「自立の助長」を目的とする生活保護法が、高校進学を認めないままでいると、自立を阻害することになってしまう。その観点からだけでも、進学は認めざるを得なかった。このとき、高校進学を認めた委員会の議論には、「高校まででは物足りない気もするけれども」といった文言もある。そして、高校進学を認める通知が発行された。

 それなのに、なぜ、2019年、厚労官僚は「できない」と明言することになるのだろうか。厚労省の通用門の前で待ち構え、官僚本人を質問責めにしても、納得できる回答は得られないだろう。おそらく本人も、「今、この立場にいる以上は、そう言わざるを得ない」という状況にあるはずだ。しかし、背景に「劣等処遇」があるとすれば、理解はたやすい。

 現在は、医薬品を最前線として、生活保護を「劣等処遇」の制度へとつくり変える動きが進行中だ。2013年と2018年に生活保護法が改正されただけではなく、数え切れないほどの生活保護費の引き下げや締め付けが行われている。少なくとも現政権や財務省の意向が激変しない限り、厚労省としては、大幅な脱線はできない。だから、「教育だけ劣等処遇の対象から外します」とは言えない。まことにわかりやすい話だ。

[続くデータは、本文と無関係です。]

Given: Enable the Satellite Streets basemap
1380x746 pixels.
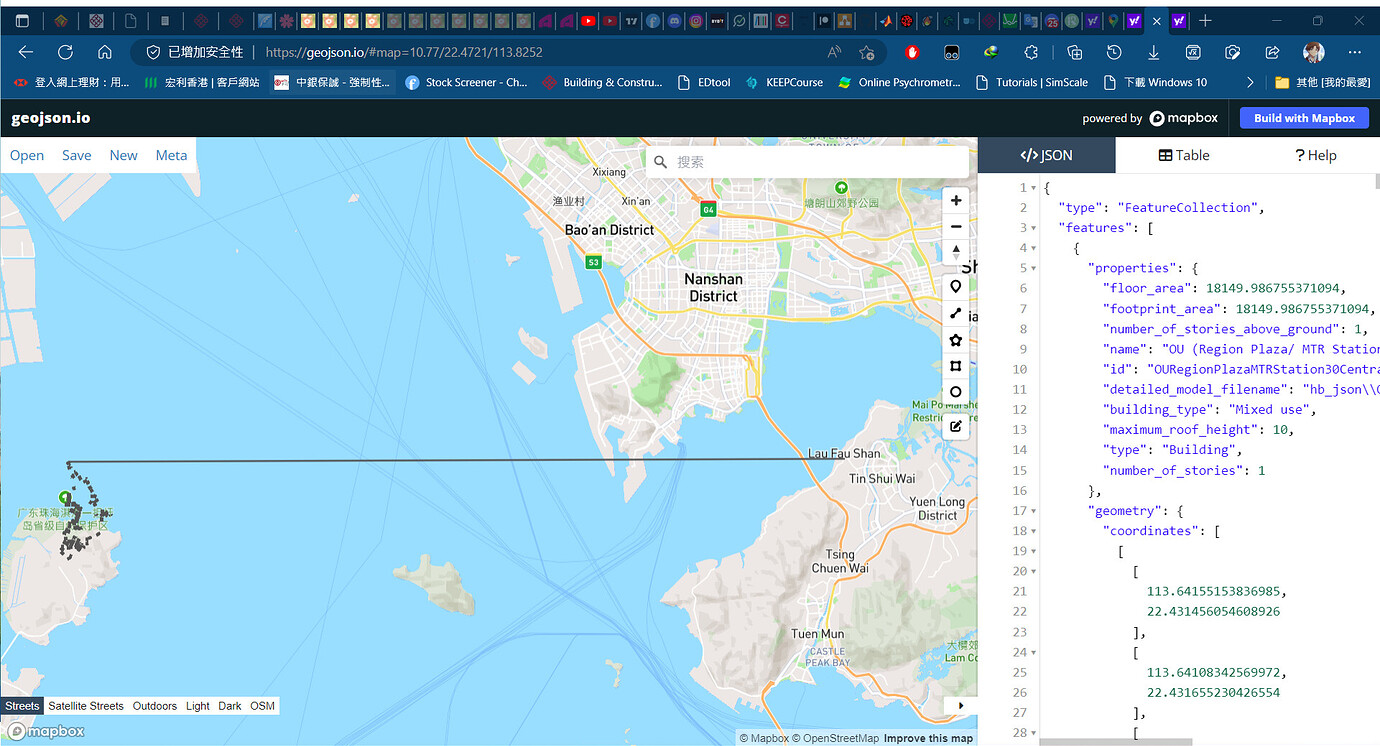Looking at the screenshot, I should [x=86, y=705].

 ここで文科省が厚労省に強く反発すれば、状況は変わるかもしれない。しかし現在のところ、そういう期待を持てる状況ではない。

貧困の解消と教育は
地球規模の問題解決のカギ

 生活保護制度の「劣等処遇」化によって、日本は国際社会からの数多くの期待を裏切ることになるのだが、その1つに気候変動と地球温暖化がある。

 地球温暖化に関しては、まず「温暖化を抑止する」という合意があり、「産業革命以前プラス1.5℃」という数値目標がある。そして、二酸化炭素排出量など国レベルで達成すべき目標がある。しかし実際に実行するのは、各国の国民1人ひとりであり、各地域のコミュニティだ。